Os atores fazem um excelente trabalho, em um filme que deve ter sido difícil para eles. A duração é grande, os sets são sujos e as situações são, em geral, bastante fortes. Emily Watson e Robert Carlyle se destacam também como os pais de Frank. Ambos personagens possuem personalidades complexas, que são razoavelmente bem exploradas pelo roteiro (embora eu gostaria, por exemplo, de ter entendido melhor o motivo principal porque o pai de Frank sempre ficava bêbado, empregado ou não). O filme possui um certo tom épico, são vários os personagens com que Frank (ou Frankie, como era chamado pelos pais) contracena durante todo o filme, dando a profundidade necessária pelo menos ao personagem do garoto.

Com todos esses pontos positivos, mesmo assim existe uma sensação de que é tudo muito certinho, ensaiado durante o filme. Explica-se: em nenhum momento em especial o filme consegue ser realmente forte, chocante, digno de se tornar um clássico, mesmo tendo temas tão bons para serem explorados. Outro filme parecido e recente, aliás, foi lançado um ano após As Cinzas de Ângela. É Liam, que também trata da pobreza da época. Só que Liam se passa na Inglaterra, e aqui os personagens não vão muito com a cara da Inglaterra. No geral, considero As Cinzas de Ângela um pouco superior, justamente pelo tal teor mais épico de sua história. Liam parece um filme menor e mais pessoal. Contudo, ambos são ótimos filmes de mesmo tema, e merecem ser conferidos, como uma recomendação positiva para quem curte um bom drama e quer sair um pouco do filmes norte-americanos (embora este seja custeado com dinheiro dos Estados Unidos também).
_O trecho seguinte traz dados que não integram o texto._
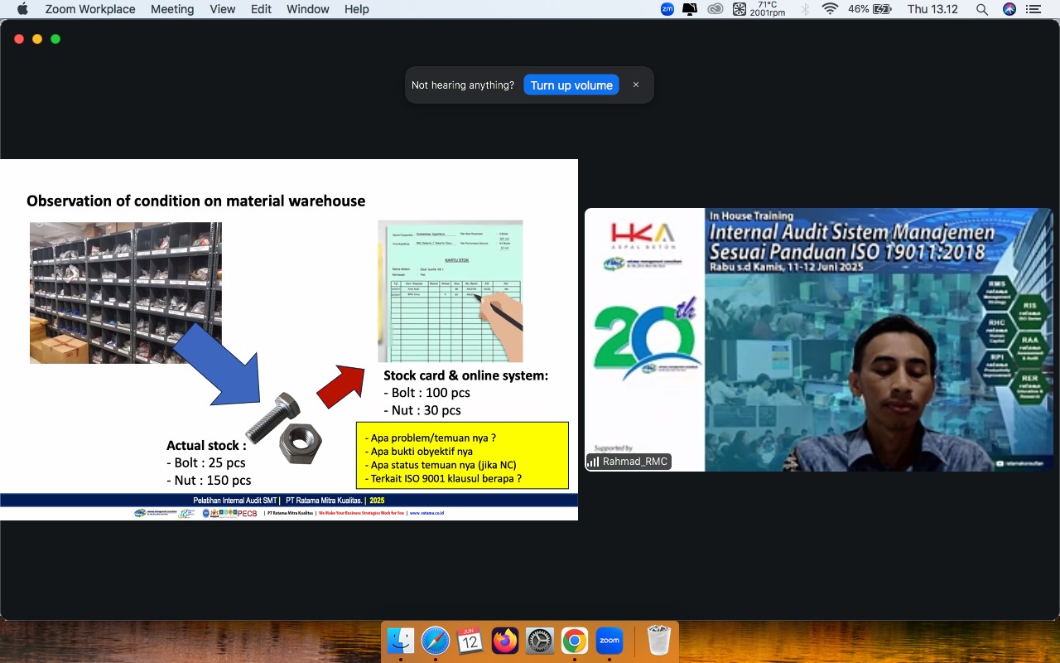Viewport: 1060px width, 663px height.
Task: Open the Meeting menu
Action: [172, 9]
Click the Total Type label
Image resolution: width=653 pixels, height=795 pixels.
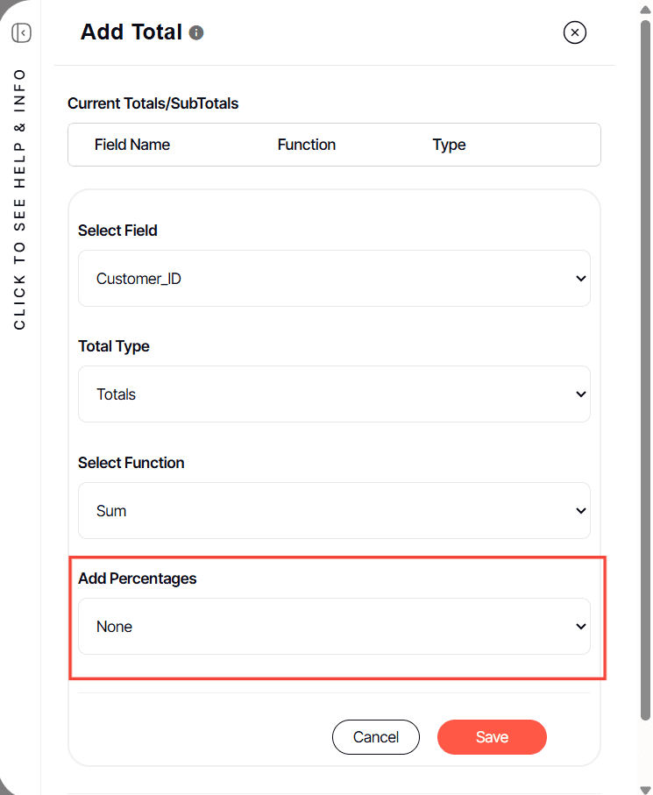tap(114, 346)
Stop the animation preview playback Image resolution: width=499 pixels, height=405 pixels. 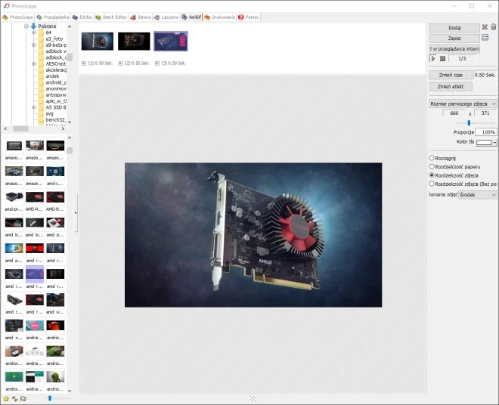(x=443, y=59)
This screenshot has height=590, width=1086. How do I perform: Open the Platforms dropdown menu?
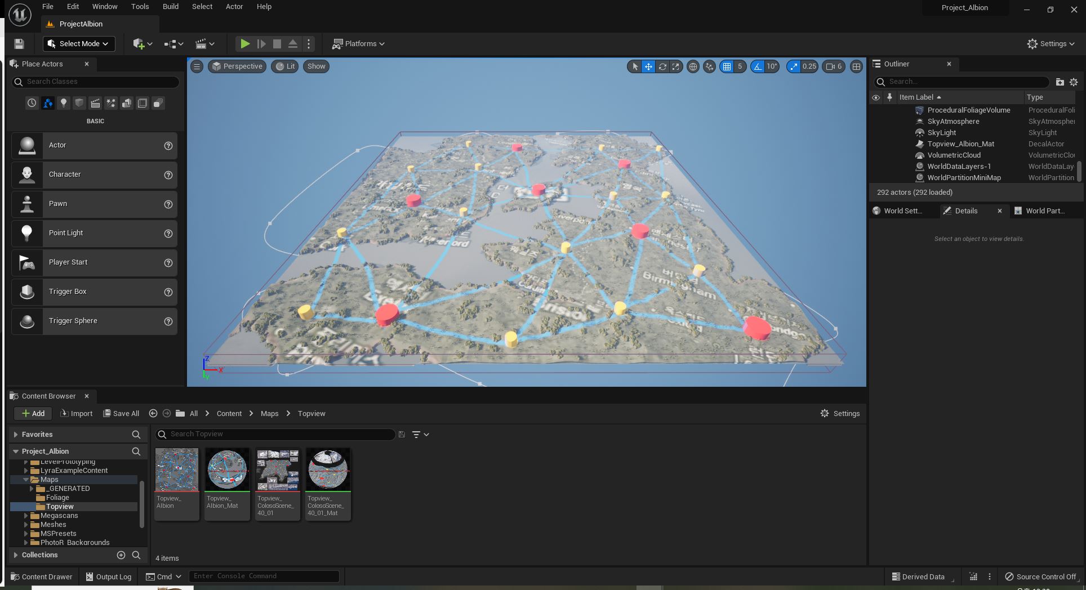tap(359, 44)
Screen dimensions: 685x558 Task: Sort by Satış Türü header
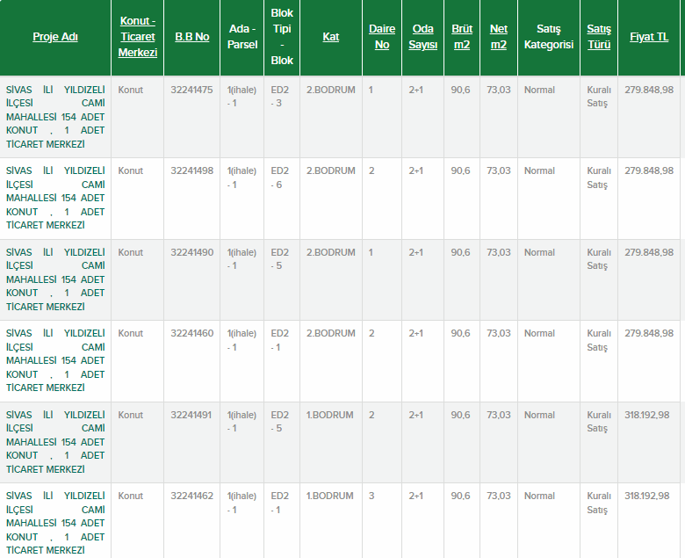[599, 37]
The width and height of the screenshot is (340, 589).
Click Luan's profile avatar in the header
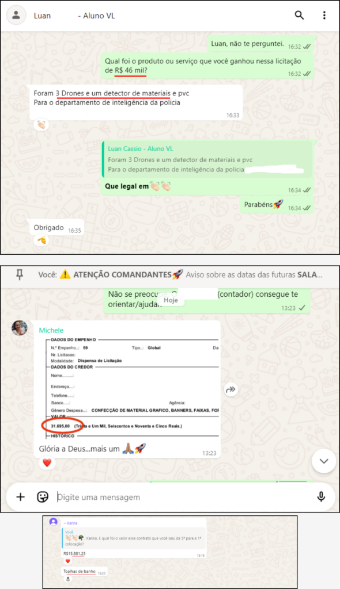[16, 16]
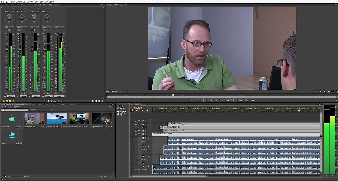The width and height of the screenshot is (338, 181).
Task: Toggle visibility eye for track V5
Action: coord(146,121)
Tecnicamente o filme é bastante interessante. Com uma recriação de época bem realizada, sets que realmente fazem a náusea dos personagens parecer convincente, o diretor Alan Parker realizou um filme muito bem filmado, com um ritmo constante, que faz com que a sua longa duração não seja sentida (pelo menos não o foi por mim). A trilha sonora, que é bastante boa, foi realizada pelo maestro John Williams, que concorreu ao Oscar por ela no ano posterior (acho que ele merecia ter concorrido pela maravilhosa trilha de Star Wars Episódio 1 – A Ameaça Fantasma, lançado no mesmo ano, mas isso é outra história). A nomeação não foi nenhuma surpresa, já que desde 1995 John não perde um Oscar com uma nomeação, embora sua última vitória foi em 1994 com A Lista de Schindler. De qualquer forma, a trilha de Williams é um ótimo complemento para o bom filme que é As Cinzas de Ângela. Nem mais, nem menos.